Die-hard users swear by BitCoin because of its decentralized nature, international acceptance, anonymity, permanence of transactions and data security. Unlike paper currency, no Central Bank controls inflationary pressures on cryptocurrency. Transaction ledgers are stored in a Peer-to-Peer network. That means every computer chips in its computing power and copies of databases are stored on every such node in the network. Banks, on the other hand, store transaction data in central repositories which come in the hands of private individuals hired by the firm.

How Can Cryptocurrency be used for Money Laundering?

The very fact that there surely is no control over cryptocurrency transactions by Central Banks or tax authorities implies that transactions cannot continually be tagged to a particular individual. Which means that we don’t know if the transactor has obtained the store of value legally or not. The transactee’s store is similarly suspect as nobody can tell what consideration was given for the currency received.

What does Indian Law Say about such Virtual Currencies?

Virtual Currencies or cryptocurrencies are generally seen as bits of software and hence classify as a good beneath the Sale of Goods Act, 1930.

Being truly a good, indirect taxes on their sale or purchase as well as GST on the services supplied by Miners would be applicable to them.
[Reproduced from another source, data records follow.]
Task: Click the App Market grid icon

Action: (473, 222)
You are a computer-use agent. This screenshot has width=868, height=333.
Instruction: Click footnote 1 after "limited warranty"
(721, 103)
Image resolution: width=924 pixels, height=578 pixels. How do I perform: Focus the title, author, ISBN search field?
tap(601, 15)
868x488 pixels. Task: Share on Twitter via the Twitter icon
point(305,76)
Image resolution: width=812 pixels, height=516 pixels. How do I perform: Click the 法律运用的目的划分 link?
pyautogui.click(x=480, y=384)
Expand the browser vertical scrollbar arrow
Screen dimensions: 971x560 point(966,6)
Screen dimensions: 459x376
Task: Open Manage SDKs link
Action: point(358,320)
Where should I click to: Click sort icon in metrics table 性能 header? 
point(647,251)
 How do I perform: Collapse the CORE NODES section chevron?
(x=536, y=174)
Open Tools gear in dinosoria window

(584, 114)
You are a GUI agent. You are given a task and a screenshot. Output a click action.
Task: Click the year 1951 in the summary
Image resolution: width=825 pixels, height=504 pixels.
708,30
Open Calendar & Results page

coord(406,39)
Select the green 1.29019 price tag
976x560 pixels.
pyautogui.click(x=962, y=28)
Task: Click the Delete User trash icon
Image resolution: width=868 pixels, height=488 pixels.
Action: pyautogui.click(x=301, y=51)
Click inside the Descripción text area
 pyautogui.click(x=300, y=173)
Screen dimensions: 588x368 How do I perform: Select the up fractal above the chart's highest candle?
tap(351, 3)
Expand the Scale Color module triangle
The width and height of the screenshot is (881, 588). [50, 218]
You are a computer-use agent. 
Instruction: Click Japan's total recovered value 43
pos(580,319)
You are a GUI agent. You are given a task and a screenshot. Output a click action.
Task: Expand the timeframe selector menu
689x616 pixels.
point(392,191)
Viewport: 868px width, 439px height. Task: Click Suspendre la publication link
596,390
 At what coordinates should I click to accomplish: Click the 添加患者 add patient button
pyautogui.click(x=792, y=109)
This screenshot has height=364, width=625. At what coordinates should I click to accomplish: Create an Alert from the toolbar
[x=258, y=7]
There is still quite a bit of confusion about whether cryptocurrencies are valid as currency in India and the RBI, which has authority over clearing and payment systems and pre-paid negotiable instruments, has definitely not authorized buying and selling via this medium of exchange.

Any cryptocurrencies received by way of a resident in India would thus be governed by the Foreign Exchange Management Act, 1999 being an import of goods into this country.

India has allowed the trading of BitCoins in Special Exchanges with built-in safeguards for tax evasion or money-laundering activities and enforcement of Know Your Customer norms. These exchanges include Zebpay, Unocoin and Coinsecure.